→ Data lines:
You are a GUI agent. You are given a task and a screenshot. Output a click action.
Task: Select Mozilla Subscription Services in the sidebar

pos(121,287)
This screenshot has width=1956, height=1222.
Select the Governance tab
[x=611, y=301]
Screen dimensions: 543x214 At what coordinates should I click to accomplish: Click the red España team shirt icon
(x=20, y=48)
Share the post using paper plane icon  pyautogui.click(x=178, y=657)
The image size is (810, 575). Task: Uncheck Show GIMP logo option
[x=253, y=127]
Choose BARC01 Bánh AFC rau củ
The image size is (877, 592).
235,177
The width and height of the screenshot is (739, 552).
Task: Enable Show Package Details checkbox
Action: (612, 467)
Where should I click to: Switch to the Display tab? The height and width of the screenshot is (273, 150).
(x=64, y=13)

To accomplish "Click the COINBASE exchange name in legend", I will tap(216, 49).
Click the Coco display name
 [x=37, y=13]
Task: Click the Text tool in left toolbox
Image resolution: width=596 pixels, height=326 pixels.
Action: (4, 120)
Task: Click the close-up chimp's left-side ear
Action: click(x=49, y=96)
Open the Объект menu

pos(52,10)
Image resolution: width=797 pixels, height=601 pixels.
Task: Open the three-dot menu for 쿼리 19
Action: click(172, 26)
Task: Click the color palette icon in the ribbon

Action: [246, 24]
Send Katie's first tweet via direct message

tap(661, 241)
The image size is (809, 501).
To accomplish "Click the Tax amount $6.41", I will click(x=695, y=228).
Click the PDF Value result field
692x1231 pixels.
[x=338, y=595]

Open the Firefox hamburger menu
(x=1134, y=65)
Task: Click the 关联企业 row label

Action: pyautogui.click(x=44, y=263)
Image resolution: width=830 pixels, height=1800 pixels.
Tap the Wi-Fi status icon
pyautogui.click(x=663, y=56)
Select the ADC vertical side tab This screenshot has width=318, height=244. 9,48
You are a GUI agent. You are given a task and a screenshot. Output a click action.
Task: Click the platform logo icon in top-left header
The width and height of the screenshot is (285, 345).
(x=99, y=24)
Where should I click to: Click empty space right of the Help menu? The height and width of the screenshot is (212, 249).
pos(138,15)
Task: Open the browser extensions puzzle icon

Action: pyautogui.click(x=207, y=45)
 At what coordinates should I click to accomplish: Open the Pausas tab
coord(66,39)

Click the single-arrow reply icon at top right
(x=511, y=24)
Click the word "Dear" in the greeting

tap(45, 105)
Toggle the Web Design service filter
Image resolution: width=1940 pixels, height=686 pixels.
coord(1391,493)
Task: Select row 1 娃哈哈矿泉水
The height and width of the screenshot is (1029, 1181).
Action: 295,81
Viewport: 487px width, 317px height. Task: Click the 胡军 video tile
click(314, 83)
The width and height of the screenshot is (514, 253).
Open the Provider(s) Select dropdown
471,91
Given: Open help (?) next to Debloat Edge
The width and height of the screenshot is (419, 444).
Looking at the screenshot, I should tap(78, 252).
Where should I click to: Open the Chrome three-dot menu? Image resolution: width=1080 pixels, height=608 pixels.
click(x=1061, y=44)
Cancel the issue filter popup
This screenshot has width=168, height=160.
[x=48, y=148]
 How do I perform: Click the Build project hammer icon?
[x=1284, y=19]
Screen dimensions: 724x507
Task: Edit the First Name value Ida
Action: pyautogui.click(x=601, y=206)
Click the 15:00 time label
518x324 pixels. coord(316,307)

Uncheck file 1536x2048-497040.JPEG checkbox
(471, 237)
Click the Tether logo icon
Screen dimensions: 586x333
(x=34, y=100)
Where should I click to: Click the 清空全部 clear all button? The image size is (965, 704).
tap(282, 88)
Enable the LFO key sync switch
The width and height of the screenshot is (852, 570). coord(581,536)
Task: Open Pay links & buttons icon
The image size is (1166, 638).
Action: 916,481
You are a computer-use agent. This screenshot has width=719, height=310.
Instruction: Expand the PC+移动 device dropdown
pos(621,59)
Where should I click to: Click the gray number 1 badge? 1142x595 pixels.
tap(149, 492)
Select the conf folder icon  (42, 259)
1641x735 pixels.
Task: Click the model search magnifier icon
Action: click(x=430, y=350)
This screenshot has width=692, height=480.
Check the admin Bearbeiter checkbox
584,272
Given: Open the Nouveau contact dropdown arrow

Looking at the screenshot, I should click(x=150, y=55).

→ What to produce: Reproduce the material above, substituting "main menu" for "hamburger menu" and leaving everything else unchanged.

→ Worked solution:
You are a GUI agent. You are given a task and a screenshot. Output a click action.
Task: Select Mozilla Subscription Services in the sidebar

pos(121,287)
This screenshot has width=1956, height=1222.
Select the Governance tab
[x=611, y=301]
Screen dimensions: 543x214 At what coordinates should I click to accomplish: Click the red España team shirt icon
(x=20, y=48)
Share the post using paper plane icon  pyautogui.click(x=178, y=657)
The image size is (810, 575). Task: Uncheck Show GIMP logo option
[x=253, y=127]
Choose BARC01 Bánh AFC rau củ
The image size is (877, 592).
235,177
The width and height of the screenshot is (739, 552).
Task: Enable Show Package Details checkbox
Action: (612, 467)
Where should I click to: Switch to the Display tab? The height and width of the screenshot is (273, 150).
(x=64, y=13)

To accomplish "Click the COINBASE exchange name in legend", I will tap(216, 49).
Click the Coco display name
 [x=37, y=13]
Task: Click the Text tool in left toolbox
Image resolution: width=596 pixels, height=326 pixels.
Action: (4, 120)
Task: Click the close-up chimp's left-side ear
Action: click(x=49, y=96)
Open the Объект menu

pos(52,10)
Image resolution: width=797 pixels, height=601 pixels.
Task: Open the three-dot menu for 쿼리 19
Action: click(172, 26)
Task: Click the color palette icon in the ribbon

Action: [246, 24]
Send Katie's first tweet via direct message

tap(661, 241)
The image size is (809, 501).
To accomplish "Click the Tax amount $6.41", I will click(x=695, y=228).
Click the PDF Value result field
692x1231 pixels.
[x=338, y=595]

Open the Firefox main menu
(x=1134, y=65)
Task: Click the 关联企业 row label

Action: pyautogui.click(x=44, y=263)
Image resolution: width=830 pixels, height=1800 pixels.
Tap the Wi-Fi status icon
pyautogui.click(x=663, y=56)
Select the ADC vertical side tab This screenshot has width=318, height=244. 9,48
You are a GUI agent. You are given a task and a screenshot. Output a click action.
Task: Click the platform logo icon in top-left header
The width and height of the screenshot is (285, 345).
(x=99, y=24)
Where should I click to: Click empty space right of the Help menu? The height and width of the screenshot is (212, 249).
pos(138,15)
Task: Open the browser extensions puzzle icon

Action: pyautogui.click(x=207, y=45)
 At what coordinates should I click to accomplish: Open the Pausas tab
coord(66,39)

Click the single-arrow reply icon at top right
(x=511, y=24)
Click the word "Dear" in the greeting

tap(45, 105)
Toggle the Web Design service filter
Image resolution: width=1940 pixels, height=686 pixels.
coord(1391,493)
Task: Select row 1 娃哈哈矿泉水
The height and width of the screenshot is (1029, 1181).
Action: 295,81
Viewport: 487px width, 317px height. Task: Click the 胡军 video tile
click(314, 83)
The width and height of the screenshot is (514, 253).
Open the Provider(s) Select dropdown
471,91
Given: Open help (?) next to Debloat Edge
The width and height of the screenshot is (419, 444).
Looking at the screenshot, I should tap(78, 252).
Where should I click to: Open the Chrome three-dot menu? Image resolution: width=1080 pixels, height=608 pixels.
click(x=1061, y=44)
Cancel the issue filter popup
This screenshot has width=168, height=160.
[x=48, y=148]
 How do I perform: Click the Build project hammer icon?
[x=1284, y=19]
Screen dimensions: 724x507
Task: Edit the First Name value Ida
Action: pyautogui.click(x=601, y=206)
Click the 15:00 time label
518x324 pixels. coord(316,307)

Uncheck file 1536x2048-497040.JPEG checkbox
(471, 237)
Click the Tether logo icon
Screen dimensions: 586x333
(x=34, y=100)
Where should I click to: Click the 清空全部 clear all button? The image size is (965, 704).
tap(282, 88)
Enable the LFO key sync switch
The width and height of the screenshot is (852, 570). coord(581,536)
Task: Open Pay links & buttons icon
The image size is (1166, 638).
Action: 916,481
You are a computer-use agent. This screenshot has width=719, height=310.
Instruction: Expand the PC+移动 device dropdown
pos(621,59)
Where should I click to: Click the gray number 1 badge? 1142x595 pixels.
tap(149, 492)
Select the conf folder icon  (42, 259)
1641x735 pixels.
Task: Click the model search magnifier icon
Action: click(x=430, y=350)
This screenshot has width=692, height=480.
Check the admin Bearbeiter checkbox
584,272
Given: Open the Nouveau contact dropdown arrow

Looking at the screenshot, I should click(x=150, y=55).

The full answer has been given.